Intervention de Gérard Poyer

Réunion du lundi 3 juin 2019 à 16h00
Commission d'enquête sur la situation et les pratiques de la grande distribution et de ses groupements dans leurs relations commerciales avec les fournisseurs

Gérard Poyer, vice-président de la Fédération du commerce agricole et agroalimentaire :

Nous achetons les animaux par rapport à une cotation définie sur le prix de la semaine précédente. Le marché a changé. Dans le temps, nous avions des bouchers, de petits chevilleurs, et, en France, des milliers de clients.

Mais aujourd'hui, et les éleveurs ne l'ont pas empêché, la grande distribution s'est organisée en une dizaine de groupes très costauds, et de fait la concurrence a diminué ; or le meilleur des arbitres, c'est la concurrence. À partir du moment où la concurrence a été réduite par l'achat de volumes importants et la concentration des distributeurs, le métier a changé pour nous. Nous avons dû nous adapter, nous restructurer, nous regrouper pour faire du volume face à des gens qui en font énormément.

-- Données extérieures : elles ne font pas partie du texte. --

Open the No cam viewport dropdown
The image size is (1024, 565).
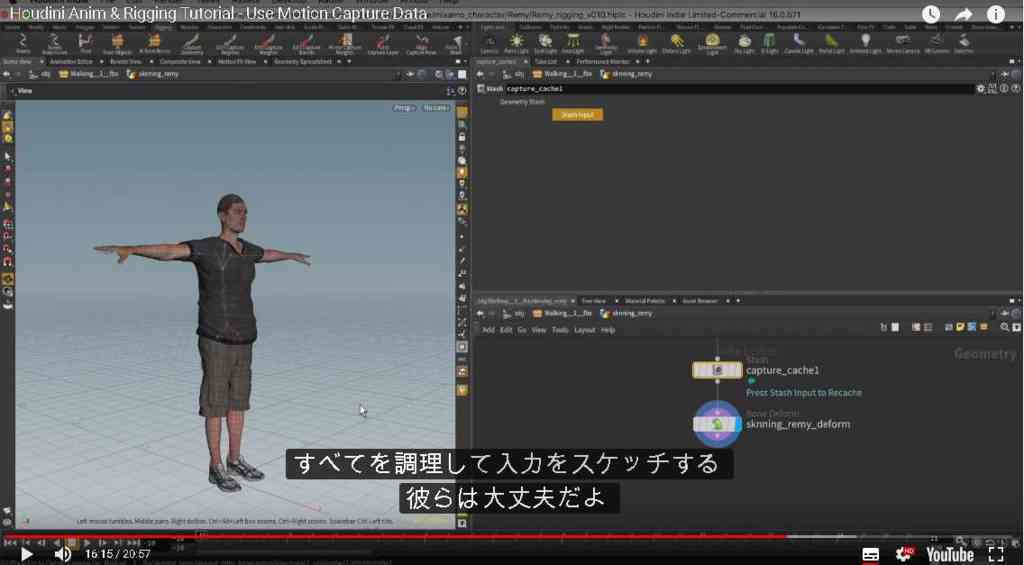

Parce que les intermédiaires qui « s'en mettent plein les poches », en définitive, étaient dans le rouge à la banque ! Et même l'éleveur, pour qui il était facile d'appeler son voisin « le voleur » n'osait plus lui vendre ses bêtes, par manque de confiance.

Aujourd'hui, nous nous sommes regroupés pour faire du volume, mais nos marges sont insignifiantes. Dans mon métier, la marge officielle, en brut, varie de 5 % à 6 % et, en net, de 0,02 % à 0,04 %. Et si nous sommes dans l'erreur, il ne manque pas grand-chose pour passer dans le négatif.

Telle est la filière bovine française, tant décriée. Les distributeurs ont un jour décidé de vendre au consommateur de la viande à bas prix. Sans se demander comment allaient survivre les éleveurs.

Nous cherchons le voleur depuis longtemps. Nous avons un rapporteur des marges dans la filière agricole qui a mené une enquête : cherchons le voleur ! Il ne l'a pas trouvé. Il est facile de dire que c'est la grande distribution, puisque les distributeurs en sont venus à dire qu'ils vendent la viande à perte !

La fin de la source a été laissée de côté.